__Dataset records__
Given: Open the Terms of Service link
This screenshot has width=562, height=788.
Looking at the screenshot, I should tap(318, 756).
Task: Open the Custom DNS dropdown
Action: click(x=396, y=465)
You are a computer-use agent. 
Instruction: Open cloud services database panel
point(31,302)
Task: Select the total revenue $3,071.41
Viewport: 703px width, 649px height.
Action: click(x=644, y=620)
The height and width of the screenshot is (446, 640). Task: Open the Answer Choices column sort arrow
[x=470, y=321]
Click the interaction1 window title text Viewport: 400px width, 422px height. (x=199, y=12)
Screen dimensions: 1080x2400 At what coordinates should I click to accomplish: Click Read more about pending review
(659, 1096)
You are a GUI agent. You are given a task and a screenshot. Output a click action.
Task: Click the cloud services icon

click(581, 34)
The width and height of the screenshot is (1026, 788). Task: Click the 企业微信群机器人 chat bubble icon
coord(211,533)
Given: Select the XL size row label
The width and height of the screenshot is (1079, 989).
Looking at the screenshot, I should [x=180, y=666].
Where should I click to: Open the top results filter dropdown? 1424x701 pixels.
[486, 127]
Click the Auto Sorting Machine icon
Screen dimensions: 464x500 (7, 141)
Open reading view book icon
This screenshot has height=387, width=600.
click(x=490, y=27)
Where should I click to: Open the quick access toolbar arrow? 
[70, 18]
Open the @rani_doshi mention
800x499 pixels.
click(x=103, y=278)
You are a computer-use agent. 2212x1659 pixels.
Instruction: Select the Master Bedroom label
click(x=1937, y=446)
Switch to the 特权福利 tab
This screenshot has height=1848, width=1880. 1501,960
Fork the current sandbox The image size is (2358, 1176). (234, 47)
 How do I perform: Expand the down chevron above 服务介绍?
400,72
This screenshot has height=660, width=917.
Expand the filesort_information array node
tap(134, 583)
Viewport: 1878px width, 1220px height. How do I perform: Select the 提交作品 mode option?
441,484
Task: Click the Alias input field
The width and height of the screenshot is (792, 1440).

__Aim of the exercise__
Copy out every line of the items above exactly, character for character.

__Task response__
Given: Open the Terms of Service link
This screenshot has width=562, height=788.
Looking at the screenshot, I should tap(318, 756).
Task: Open the Custom DNS dropdown
Action: click(x=396, y=465)
You are a computer-use agent. 
Instruction: Open cloud services database panel
point(31,302)
Task: Select the total revenue $3,071.41
Viewport: 703px width, 649px height.
Action: click(x=644, y=620)
The height and width of the screenshot is (446, 640). Task: Open the Answer Choices column sort arrow
[x=470, y=321]
Click the interaction1 window title text Viewport: 400px width, 422px height. (x=199, y=12)
Screen dimensions: 1080x2400 At what coordinates should I click to accomplish: Click Read more about pending review
(659, 1096)
You are a GUI agent. You are given a task and a screenshot. Output a click action.
Task: Click the cloud services icon

click(581, 34)
The width and height of the screenshot is (1026, 788). Task: Click the 企业微信群机器人 chat bubble icon
coord(211,533)
Given: Select the XL size row label
The width and height of the screenshot is (1079, 989).
Looking at the screenshot, I should [x=180, y=666].
Where should I click to: Open the top results filter dropdown? 1424x701 pixels.
[486, 127]
Click the Auto Sorting Machine icon
Screen dimensions: 464x500 (7, 141)
Open reading view book icon
This screenshot has height=387, width=600.
click(x=490, y=27)
Where should I click to: Open the quick access toolbar arrow? 
[70, 18]
Open the @rani_doshi mention
800x499 pixels.
click(x=103, y=278)
You are a computer-use agent. 2212x1659 pixels.
Instruction: Select the Master Bedroom label
click(x=1937, y=446)
Switch to the 特权福利 tab
This screenshot has height=1848, width=1880. 1501,960
Fork the current sandbox The image size is (2358, 1176). (234, 47)
 How do I perform: Expand the down chevron above 服务介绍?
400,72
This screenshot has height=660, width=917.
Expand the filesort_information array node
tap(134, 583)
Viewport: 1878px width, 1220px height. How do I perform: Select the 提交作品 mode option?
441,484
Task: Click the Alias input field
The width and height of the screenshot is (792, 1440).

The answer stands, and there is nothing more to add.